In quella grande Chiesa dalle Genti che è la Diocesi di Milano, fatta da latinoamericani, filippini, srilankesi, coreani, cinesi, libanesi, etiopi copti, romeni, ucraini, polacchi, eritrei, solo per citare alcune delle comunità partecipanti alla serata, presentate da don Alberto Vitali, responsabile della Pastorale dei migranti e parroco di Santo Stefano, che spiega: «Questo momento molto desiderato e gradito, diventa – nell’anno del Giubileo della Speranza – segno dell’impegno che vogliamo assumerci di essere testimoni di speranza. Se ci guardiamo intorno viene la tentazione di scoraggiarci: abbiamo pregato tanto per una pace che ancora non si vede. Ma proprio nell’ultimo Discorso di Sant’Ambrogio, l’Arcivescovo ci ha ricordato che abbiamo una responsabilità nei confronti della città e di questa umanità».
Il Magnificat
Dal canto del Magnificat di Maria, appena proclamato nel primo capitolo del Vangelo di Luca, si avvia la breve riflessione dell’Arcivescovo: «Sappiate che il Signore ha guardato all’umiltà della sua serva e, dunque, cantate il Magnificat se siete umili e poveri, se venite da Paesi che soffrono per questa povertà. Sappiate che il Signore si cura di voi, se vi sentite fragili di fronte ai potenti e umiliati di fronte ai superbi, sappiate che il Signore depone i potenti dai troni e innalza gli umili e, dunque, cantate, abbiate dentro di voi quella gioia che permette di cantare, non perché siete potenti, ricchi e sazi, ma perché siete amici di Dio».
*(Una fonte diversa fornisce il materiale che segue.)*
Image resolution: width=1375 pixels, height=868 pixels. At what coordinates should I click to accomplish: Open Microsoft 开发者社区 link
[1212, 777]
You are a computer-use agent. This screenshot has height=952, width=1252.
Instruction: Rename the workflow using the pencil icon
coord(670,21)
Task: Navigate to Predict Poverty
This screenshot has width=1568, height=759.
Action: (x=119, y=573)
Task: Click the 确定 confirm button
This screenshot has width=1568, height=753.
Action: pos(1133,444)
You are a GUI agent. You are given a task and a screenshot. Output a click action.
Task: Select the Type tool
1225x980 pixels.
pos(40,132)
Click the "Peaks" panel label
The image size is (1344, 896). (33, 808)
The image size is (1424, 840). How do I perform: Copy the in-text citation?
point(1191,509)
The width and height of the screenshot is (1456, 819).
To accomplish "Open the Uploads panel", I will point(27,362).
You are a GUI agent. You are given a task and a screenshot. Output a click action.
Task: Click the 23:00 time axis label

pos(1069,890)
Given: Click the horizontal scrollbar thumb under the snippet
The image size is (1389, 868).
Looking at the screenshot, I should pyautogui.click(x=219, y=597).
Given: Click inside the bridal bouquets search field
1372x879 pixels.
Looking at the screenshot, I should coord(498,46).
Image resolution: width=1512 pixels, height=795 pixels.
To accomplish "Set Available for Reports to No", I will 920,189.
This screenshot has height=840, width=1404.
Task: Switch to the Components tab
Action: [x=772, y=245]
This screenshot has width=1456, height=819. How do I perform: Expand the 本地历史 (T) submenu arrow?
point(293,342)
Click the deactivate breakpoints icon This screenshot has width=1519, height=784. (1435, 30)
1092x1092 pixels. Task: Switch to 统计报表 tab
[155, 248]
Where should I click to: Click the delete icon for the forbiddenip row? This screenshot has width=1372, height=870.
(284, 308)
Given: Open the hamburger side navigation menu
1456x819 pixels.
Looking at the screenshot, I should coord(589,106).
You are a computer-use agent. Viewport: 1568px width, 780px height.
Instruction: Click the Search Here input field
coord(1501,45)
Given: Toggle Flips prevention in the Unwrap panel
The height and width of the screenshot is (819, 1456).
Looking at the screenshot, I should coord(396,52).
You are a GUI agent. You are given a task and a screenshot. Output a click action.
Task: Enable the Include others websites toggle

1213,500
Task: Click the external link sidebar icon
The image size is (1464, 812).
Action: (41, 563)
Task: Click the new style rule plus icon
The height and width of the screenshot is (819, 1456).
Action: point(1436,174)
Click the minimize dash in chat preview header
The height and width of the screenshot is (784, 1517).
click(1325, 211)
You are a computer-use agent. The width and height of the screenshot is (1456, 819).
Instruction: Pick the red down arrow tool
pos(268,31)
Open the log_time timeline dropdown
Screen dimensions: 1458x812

Ma cosa può sconfiggere la prepotenza, la superbia? Come farà il Signore a deporre i potenti dai troni? Immediata la risposta dell’Arcivescovo: «A me sembra che il Signore dice che lo farà a causa della gioia degli umili servi del Signore. Quindi, custodite la gioia perché questo sconfigge il male del mondo: la gioia di Dio. Vedendo tanti problemi nella vostra vita e nelle vostre famiglie, in questa società così complicata, come potrete cantare se non vi fidate del Signore? Dunque, cantate il Magnificat, dite la vostra gioia di essere visitati dal Signore, l’Emmanuele che è il Dio con noi».

Non scoraggiarsi
«Se venite da Paesi che sono in guerra, che soffrono a causa di questa assurda cattiveria, come potrete essere solidali con la gente del vostro Paese? – conclude monsignor Delpini -. Maria dice che anche in questa situazione si può cantare il Magnificat perché il canto degli umili è la smentita ai progetti superbi. Dobbiamo essere presenti dappertutto con quella fonte di gioia invincibile, con quella speranza che non teme nulla, perché se ci lasciamo vincere dallo scoraggiamento, dalla rabbia, dal risentimento, dal ripiegamento su noi stessi, se ci lasciamo vincere dalla tristezza, come sarà possibile il Signore dimori in mezzo a noi?».
Poi, il saluto e i doni delle singole comunità – per lo più cesti di prodotti tipici delle loro terre di origine e piccoli oggetti natalizi – portati all’Arcivescovo che consegna a tutti l’immaginetta natalizia, leggendo la preghiera composta per l’occasione.